> **Text excerpt**
start

Shortly after Ronald Tammen went missing, the FBI began their own investigation into his disappearance. Because the FBI is part of the federal government, it’s subject to the Freedom of Information Act (FOIA), which means that an ordinary U.S. citizen can ask them to provide documents on a topic within their jurisdiction, though some exemptions apply. (Actually, non-citizens can submit FOIA requests too.) In April 2010, I submitted a FOIA request seeking everything they had on the Tammen case and, just before Christmas of that same year, the FBI sent me 22 pages.
Here you go. (Click on link to view documents.)
These pages provide much to mull over, and, meaning no disrespect to the G-men and administrative staff who were just doing their jobs back then, they’re a tad sloppy and chaotic. When I shared them with someone who used to work for the FBI and asked him what he thought, he said that it appeared as if a lot was missing. Mind you, this person didn’t have a scintilla of background knowledge on the Tammen case. He based his observation on the fact that the FBI is a memo-happy place (my words, not his), where a phone call or visit generally warrants a new report. In an unsolved missing person’s case from 1953, one would expect more than 22 pages. In addition, several people with whom I’d spoken had told me that either they or their parents were interviewed by the FBI after Tammen disappeared, yet those visits weren’t mentioned anywhere in the documents I’d received.
After a few more related FOIA requests that yielded nothing, I appealed, arguing that there must be more documents based on the missing interviews and a couple other pieces of evidence I’d gathered. Months later, I was sent nine additional pages pertaining to the Georgia “dead body” case of 2008.

end

> **Record list**
start

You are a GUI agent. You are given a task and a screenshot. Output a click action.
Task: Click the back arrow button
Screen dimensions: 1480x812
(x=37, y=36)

end
start

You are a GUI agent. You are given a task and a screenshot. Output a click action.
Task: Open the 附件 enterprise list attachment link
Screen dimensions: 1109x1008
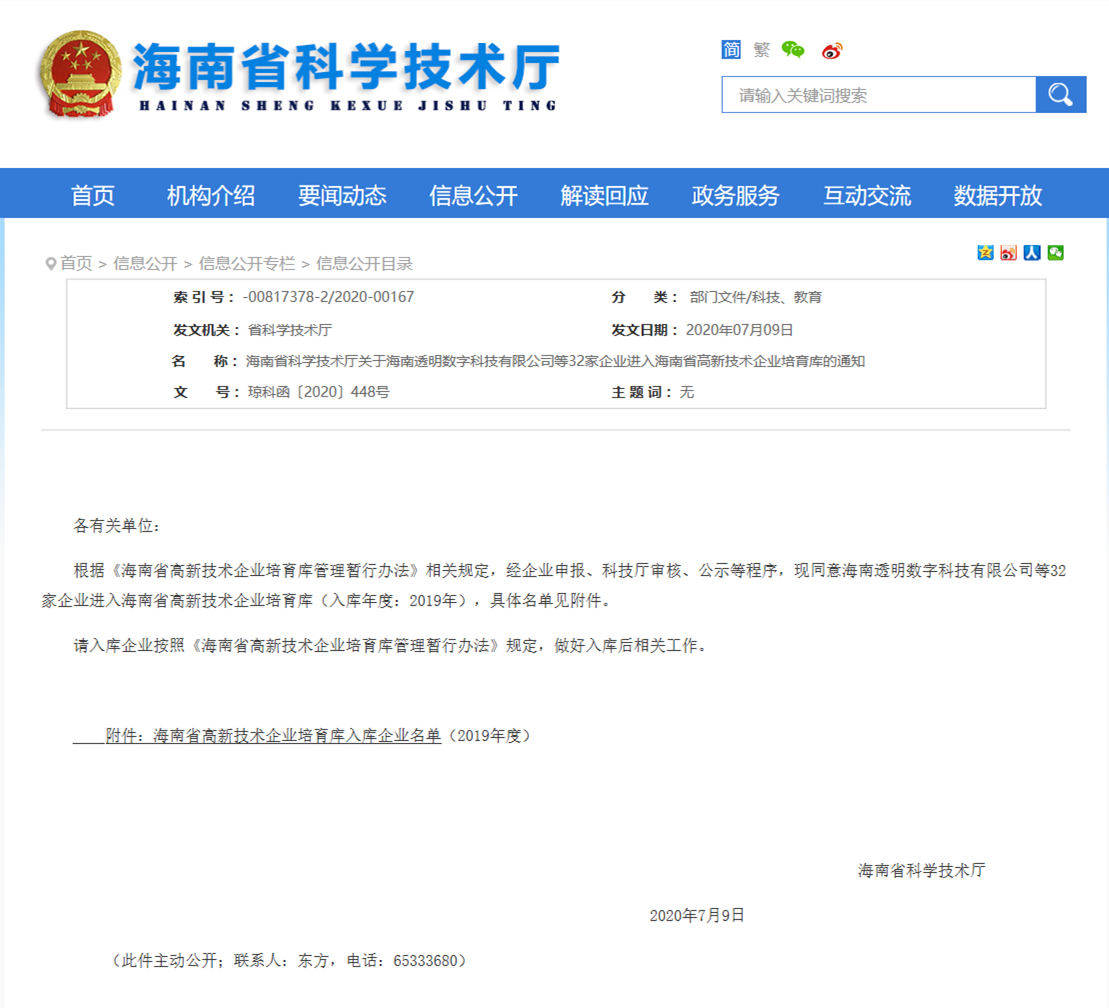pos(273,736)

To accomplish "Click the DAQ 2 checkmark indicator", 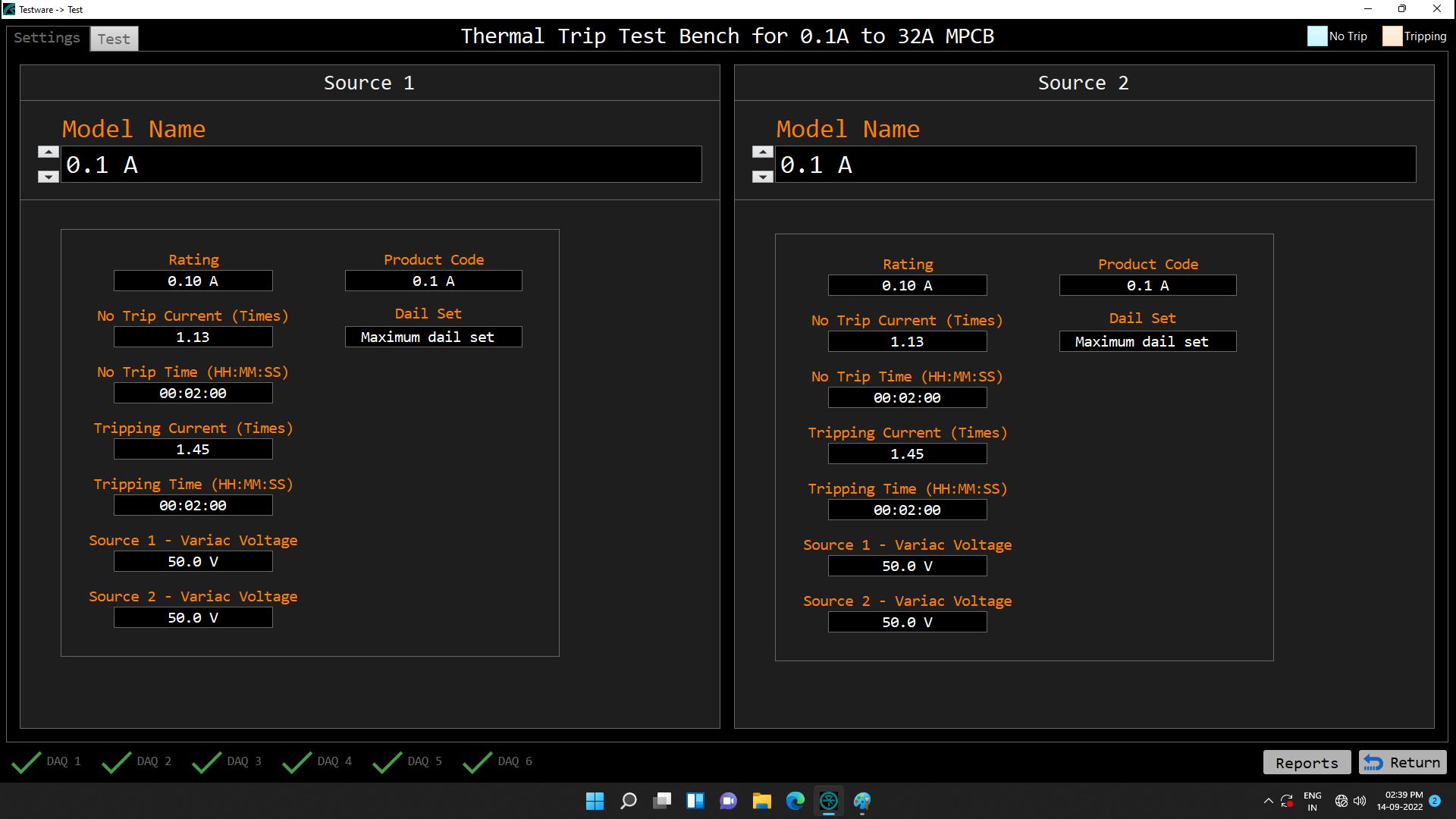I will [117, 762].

end

> **Objectives**
1. Reproduce the Tammen FOIA text verbatim, everything from "After a few" down to "case of 2008.".
2. Write the next part of the text on the FBI's Tammen documents, picking up after its final sentence.

> **Answers per task**
1.
After a few more related FOIA requests that yielded nothing, I appealed, arguing that there must be more documents based on the missing interviews and a couple other pieces of evidence I’d gathered. Months later, I was sent nine additional pages pertaining to the Georgia “dead body” case of 2008.

2.
As you can imagine, taking on the FBI can be a challenge, and I won’t be able to cover my history with them in a blog post or two. I need to save some of that drama for the book. However, one of the more surprising discoveries can be found on page 3 of the first batch of documents they sent me. To cut to the chase: when Ronald Tammen’s mother telephoned the Cleveland FBI office on April 30, 1953, to report her son missing, the FBI Headquarters in Washington, D.C. already had his fingerprints on file.
From the year 1941.
When Ron Tammen was seven or eight years old.
That seemed odd to my FBI contact and me. He considered it uncommon to fingerprint a child back then because people generally weren’t concerned about the sorts of crimes that we worry about today. I wondered if the other Tammen kids might have been fingerprinted too, and asked Marcia, John, and Robert if they could recall their parents having them fingerprinted as children. They each told me “no.” Although John had no memory of Ron being fingerprinted, and Marcia and Robert weren’t born at the time, Marcia said that she did recall being told that Ron had been fingerprinted in school. I subsequently found a 1960 anniversary article in the Cleveland Plain Dealer that stated, “…fingerprints taken when Ronald was in the second grade at Fairview Park Elementary School are on file in the FBI in Washington.” No reason was given as to why a child would be fingerprinted during the second grade, but the FBI document states that it was for personal identification. Maybe some prescient teacher had the students fingerprinted as a class project. The children could learn about how law enforcement operated while doing their civic duty. Oh, and if (God forbid) one of them should happen to go missing someday, well, they’d be ahead of the game.
That’s precisely how FBI Director J. Edgar Hoover would have viewed things too. Hoover felt that everyone in the country should be fingerprinted, not just the criminals, civil service applicants, and members of the military. He encouraged all citizens to voluntarily have their fingerprints sent in so that the information could be used to aid in missing persons investigations, or to help the bureau identify an amnesia victim or an unidentified body. So with the FBI already in possession of Ron’s fingerprints in 1953, wouldn’t that have given them a leg up in their investigation into his disappearance? Apparently not.
But here’s the wildest part: If a member of law enforcement were to contact the FBI today seeking a copy of Ronald Tammen’s fingerprints—in the event someone encountered a person who resembled him or someone turned up dead who might have been Ron Tammen—an FBI representative would have to tell that official that no fingerprints exist.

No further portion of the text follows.